• [Given task]
Edit the lines starting with the line that contains "Task: Open the three-dot" and going on through the line that contains "I will 260,434.", replacing "Instruction" with "Goal" and leaving everything else unchanged.

### Excerpted records

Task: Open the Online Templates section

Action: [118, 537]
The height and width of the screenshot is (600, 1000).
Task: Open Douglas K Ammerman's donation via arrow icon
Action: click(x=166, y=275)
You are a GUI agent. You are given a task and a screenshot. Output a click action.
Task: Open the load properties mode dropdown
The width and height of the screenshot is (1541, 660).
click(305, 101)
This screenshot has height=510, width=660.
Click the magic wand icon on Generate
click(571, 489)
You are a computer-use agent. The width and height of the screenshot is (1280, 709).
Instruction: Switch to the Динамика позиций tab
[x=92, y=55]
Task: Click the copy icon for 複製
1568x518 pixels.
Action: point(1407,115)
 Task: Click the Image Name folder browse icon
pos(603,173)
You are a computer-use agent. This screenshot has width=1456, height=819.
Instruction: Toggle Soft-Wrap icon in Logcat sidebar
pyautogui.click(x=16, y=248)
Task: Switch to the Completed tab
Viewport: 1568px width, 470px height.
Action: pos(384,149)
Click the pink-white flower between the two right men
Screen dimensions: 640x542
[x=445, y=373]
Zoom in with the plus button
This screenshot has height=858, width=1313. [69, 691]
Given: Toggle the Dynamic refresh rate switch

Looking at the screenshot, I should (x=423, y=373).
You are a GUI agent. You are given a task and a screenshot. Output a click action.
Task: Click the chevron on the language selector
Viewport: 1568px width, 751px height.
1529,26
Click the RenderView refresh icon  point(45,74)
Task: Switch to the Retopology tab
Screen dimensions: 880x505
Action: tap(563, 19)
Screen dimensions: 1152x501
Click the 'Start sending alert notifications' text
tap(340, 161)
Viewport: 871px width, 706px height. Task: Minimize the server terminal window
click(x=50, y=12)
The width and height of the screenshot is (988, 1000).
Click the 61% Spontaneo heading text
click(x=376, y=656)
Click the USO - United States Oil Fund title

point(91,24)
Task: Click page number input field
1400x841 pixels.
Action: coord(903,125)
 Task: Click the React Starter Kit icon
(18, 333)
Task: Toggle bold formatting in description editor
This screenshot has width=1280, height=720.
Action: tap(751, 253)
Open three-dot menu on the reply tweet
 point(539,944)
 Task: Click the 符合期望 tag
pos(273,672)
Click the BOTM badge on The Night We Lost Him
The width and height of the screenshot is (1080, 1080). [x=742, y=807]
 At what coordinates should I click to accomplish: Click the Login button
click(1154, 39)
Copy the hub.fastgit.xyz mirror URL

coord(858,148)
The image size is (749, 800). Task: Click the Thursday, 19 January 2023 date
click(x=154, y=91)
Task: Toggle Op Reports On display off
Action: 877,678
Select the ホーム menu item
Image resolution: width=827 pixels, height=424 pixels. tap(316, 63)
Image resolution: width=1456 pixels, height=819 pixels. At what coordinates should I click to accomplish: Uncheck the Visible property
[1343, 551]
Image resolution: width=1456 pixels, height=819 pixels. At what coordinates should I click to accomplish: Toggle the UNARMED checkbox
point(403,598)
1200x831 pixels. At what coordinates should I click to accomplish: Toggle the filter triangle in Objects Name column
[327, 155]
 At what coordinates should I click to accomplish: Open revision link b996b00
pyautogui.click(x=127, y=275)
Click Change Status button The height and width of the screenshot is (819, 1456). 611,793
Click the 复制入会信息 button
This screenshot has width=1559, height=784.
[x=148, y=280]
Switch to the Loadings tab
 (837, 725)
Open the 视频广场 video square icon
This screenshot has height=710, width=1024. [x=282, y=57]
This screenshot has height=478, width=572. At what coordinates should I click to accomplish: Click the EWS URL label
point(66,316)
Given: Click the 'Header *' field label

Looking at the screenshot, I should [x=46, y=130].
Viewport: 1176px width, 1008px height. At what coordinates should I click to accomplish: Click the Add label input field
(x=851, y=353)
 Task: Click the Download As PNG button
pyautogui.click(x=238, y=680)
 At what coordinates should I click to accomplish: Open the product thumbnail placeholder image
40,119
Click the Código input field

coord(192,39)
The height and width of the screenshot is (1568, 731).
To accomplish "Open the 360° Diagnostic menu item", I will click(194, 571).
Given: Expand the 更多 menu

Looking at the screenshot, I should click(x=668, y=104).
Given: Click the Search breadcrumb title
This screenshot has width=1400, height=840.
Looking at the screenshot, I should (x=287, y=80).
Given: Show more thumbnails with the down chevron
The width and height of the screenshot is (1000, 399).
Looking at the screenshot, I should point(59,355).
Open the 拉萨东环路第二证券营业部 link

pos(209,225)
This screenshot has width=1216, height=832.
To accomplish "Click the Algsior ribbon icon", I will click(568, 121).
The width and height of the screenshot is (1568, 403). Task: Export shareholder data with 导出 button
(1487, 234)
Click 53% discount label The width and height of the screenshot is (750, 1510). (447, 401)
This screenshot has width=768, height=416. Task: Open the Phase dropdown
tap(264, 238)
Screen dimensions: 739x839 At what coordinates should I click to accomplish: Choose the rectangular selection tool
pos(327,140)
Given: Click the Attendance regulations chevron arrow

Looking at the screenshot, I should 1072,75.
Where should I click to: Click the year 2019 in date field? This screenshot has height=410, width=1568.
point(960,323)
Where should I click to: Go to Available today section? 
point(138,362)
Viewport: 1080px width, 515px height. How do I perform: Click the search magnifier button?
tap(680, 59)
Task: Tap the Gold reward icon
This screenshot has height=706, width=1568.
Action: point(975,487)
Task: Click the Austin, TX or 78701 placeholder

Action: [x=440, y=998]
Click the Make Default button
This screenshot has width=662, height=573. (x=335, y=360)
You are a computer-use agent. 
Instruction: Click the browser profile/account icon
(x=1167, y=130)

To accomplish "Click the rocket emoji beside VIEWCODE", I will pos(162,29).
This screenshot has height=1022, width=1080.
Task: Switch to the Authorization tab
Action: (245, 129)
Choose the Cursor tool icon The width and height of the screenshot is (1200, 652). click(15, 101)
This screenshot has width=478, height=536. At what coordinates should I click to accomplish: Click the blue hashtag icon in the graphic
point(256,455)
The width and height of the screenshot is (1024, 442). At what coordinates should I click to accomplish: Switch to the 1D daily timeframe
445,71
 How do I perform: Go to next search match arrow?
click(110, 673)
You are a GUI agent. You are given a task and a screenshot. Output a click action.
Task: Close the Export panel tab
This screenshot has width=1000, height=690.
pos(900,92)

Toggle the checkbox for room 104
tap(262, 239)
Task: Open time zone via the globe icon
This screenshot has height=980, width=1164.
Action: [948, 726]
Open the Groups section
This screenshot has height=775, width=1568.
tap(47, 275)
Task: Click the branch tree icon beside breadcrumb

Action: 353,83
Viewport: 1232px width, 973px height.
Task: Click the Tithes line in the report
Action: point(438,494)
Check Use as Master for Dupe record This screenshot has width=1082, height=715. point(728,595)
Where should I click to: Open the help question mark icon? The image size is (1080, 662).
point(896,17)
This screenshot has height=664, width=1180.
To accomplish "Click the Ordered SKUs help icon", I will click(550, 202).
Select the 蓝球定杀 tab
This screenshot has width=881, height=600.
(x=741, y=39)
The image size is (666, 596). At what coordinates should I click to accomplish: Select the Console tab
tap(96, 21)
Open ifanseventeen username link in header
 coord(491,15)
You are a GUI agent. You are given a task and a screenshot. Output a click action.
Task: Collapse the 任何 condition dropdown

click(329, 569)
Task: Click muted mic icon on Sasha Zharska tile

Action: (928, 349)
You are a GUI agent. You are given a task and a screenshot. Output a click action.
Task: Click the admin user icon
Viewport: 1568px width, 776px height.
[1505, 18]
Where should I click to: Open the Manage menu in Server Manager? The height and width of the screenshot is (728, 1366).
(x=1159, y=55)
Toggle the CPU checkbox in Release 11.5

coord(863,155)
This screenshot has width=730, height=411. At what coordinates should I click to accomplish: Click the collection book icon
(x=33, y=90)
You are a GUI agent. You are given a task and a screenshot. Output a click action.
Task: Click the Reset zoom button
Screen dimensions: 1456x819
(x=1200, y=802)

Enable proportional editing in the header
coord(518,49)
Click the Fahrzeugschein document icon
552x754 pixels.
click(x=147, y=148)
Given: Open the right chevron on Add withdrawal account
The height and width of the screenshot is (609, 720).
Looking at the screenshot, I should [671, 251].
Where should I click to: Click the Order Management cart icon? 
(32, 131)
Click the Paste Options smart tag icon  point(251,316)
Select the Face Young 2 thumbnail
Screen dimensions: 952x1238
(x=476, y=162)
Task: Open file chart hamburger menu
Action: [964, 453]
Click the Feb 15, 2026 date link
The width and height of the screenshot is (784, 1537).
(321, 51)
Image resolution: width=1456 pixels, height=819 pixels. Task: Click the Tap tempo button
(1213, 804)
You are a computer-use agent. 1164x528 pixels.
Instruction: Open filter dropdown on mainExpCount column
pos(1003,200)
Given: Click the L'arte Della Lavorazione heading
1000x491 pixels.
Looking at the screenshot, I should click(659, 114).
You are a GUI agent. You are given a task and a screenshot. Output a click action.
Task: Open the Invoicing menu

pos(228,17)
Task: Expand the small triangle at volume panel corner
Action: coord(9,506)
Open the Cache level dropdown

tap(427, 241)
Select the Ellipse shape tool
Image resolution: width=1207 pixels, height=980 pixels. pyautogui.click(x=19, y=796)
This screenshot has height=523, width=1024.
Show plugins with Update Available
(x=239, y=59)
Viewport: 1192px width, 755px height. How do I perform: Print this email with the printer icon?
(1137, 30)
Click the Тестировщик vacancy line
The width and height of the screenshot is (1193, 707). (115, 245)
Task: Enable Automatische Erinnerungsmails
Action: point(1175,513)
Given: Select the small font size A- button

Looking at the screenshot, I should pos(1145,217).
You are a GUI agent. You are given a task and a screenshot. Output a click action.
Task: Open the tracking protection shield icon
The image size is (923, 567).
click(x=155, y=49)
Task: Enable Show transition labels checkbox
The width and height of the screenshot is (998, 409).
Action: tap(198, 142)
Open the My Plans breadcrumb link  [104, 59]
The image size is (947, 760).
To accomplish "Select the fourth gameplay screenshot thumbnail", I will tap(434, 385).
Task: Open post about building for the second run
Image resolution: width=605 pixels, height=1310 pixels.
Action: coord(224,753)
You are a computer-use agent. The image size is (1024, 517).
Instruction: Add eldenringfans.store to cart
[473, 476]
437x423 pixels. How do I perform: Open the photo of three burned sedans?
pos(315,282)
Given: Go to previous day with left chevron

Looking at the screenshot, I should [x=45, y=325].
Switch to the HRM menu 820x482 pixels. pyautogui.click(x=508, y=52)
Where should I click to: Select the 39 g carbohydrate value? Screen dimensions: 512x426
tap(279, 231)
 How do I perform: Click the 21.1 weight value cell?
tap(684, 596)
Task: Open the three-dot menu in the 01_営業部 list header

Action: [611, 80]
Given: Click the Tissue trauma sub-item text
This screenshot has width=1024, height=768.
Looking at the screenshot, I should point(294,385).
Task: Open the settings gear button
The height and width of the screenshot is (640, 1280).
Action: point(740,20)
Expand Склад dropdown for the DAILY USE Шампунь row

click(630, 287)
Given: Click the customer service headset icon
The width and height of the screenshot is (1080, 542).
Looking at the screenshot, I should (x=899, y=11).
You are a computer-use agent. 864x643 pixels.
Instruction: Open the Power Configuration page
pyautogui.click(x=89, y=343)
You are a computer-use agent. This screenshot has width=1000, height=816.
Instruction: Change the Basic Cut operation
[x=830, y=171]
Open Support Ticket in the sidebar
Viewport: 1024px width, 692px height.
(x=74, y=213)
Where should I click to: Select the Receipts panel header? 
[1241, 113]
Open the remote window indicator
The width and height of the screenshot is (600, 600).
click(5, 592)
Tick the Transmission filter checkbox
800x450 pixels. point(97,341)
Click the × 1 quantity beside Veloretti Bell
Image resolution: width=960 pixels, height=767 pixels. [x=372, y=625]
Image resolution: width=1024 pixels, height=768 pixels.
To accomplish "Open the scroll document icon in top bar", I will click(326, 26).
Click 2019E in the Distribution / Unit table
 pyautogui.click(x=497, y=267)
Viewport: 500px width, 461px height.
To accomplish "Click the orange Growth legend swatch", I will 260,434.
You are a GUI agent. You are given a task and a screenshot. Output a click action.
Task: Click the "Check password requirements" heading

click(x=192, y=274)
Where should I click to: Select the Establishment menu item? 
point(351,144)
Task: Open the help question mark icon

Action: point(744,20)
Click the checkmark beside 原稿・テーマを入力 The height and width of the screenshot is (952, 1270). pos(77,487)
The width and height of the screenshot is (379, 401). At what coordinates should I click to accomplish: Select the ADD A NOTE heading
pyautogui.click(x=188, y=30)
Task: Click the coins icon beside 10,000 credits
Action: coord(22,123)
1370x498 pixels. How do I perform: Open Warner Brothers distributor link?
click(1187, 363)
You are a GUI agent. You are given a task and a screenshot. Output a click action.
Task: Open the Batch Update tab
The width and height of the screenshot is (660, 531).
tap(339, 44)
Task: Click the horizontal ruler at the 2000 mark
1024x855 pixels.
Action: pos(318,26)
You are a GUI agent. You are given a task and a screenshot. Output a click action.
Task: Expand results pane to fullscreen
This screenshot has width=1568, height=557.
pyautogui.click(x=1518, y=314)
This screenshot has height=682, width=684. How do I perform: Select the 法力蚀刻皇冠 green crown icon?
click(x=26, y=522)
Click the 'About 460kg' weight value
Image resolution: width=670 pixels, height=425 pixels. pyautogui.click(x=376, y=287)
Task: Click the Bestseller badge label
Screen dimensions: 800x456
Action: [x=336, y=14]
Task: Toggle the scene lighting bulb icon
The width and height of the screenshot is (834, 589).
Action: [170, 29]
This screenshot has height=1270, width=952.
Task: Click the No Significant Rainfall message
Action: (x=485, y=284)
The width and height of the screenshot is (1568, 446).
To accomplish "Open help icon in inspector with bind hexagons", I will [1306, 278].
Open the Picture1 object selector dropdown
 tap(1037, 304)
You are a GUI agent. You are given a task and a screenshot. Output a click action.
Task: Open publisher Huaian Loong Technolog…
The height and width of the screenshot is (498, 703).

######

• [Exercise response]
Task: Open the three-dot menu in the 01_営業部 list header

Action: [611, 80]
Given: Click the Tissue trauma sub-item text
This screenshot has width=1024, height=768.
Looking at the screenshot, I should point(294,385).
Task: Open the settings gear button
The height and width of the screenshot is (640, 1280).
Action: point(740,20)
Expand Склад dropdown for the DAILY USE Шампунь row

click(630, 287)
Given: Click the customer service headset icon
The width and height of the screenshot is (1080, 542).
Looking at the screenshot, I should (x=899, y=11).
You are a computer-use agent. 864x643 pixels.
Goal: Open the Power Configuration page
pyautogui.click(x=89, y=343)
You are a computer-use agent. This screenshot has width=1000, height=816.
Goal: Change the Basic Cut operation
[x=830, y=171]
Open Support Ticket in the sidebar
Viewport: 1024px width, 692px height.
(x=74, y=213)
Where should I click to: Select the Receipts panel header? 
[1241, 113]
Open the remote window indicator
The width and height of the screenshot is (600, 600).
click(5, 592)
Tick the Transmission filter checkbox
800x450 pixels. point(97,341)
Click the × 1 quantity beside Veloretti Bell
Image resolution: width=960 pixels, height=767 pixels. [x=372, y=625]
Image resolution: width=1024 pixels, height=768 pixels.
To accomplish "Open the scroll document icon in top bar", I will click(326, 26).
Click 2019E in the Distribution / Unit table
 pyautogui.click(x=497, y=267)
Viewport: 500px width, 461px height.
To accomplish "Click the orange Growth legend swatch", I will 260,434.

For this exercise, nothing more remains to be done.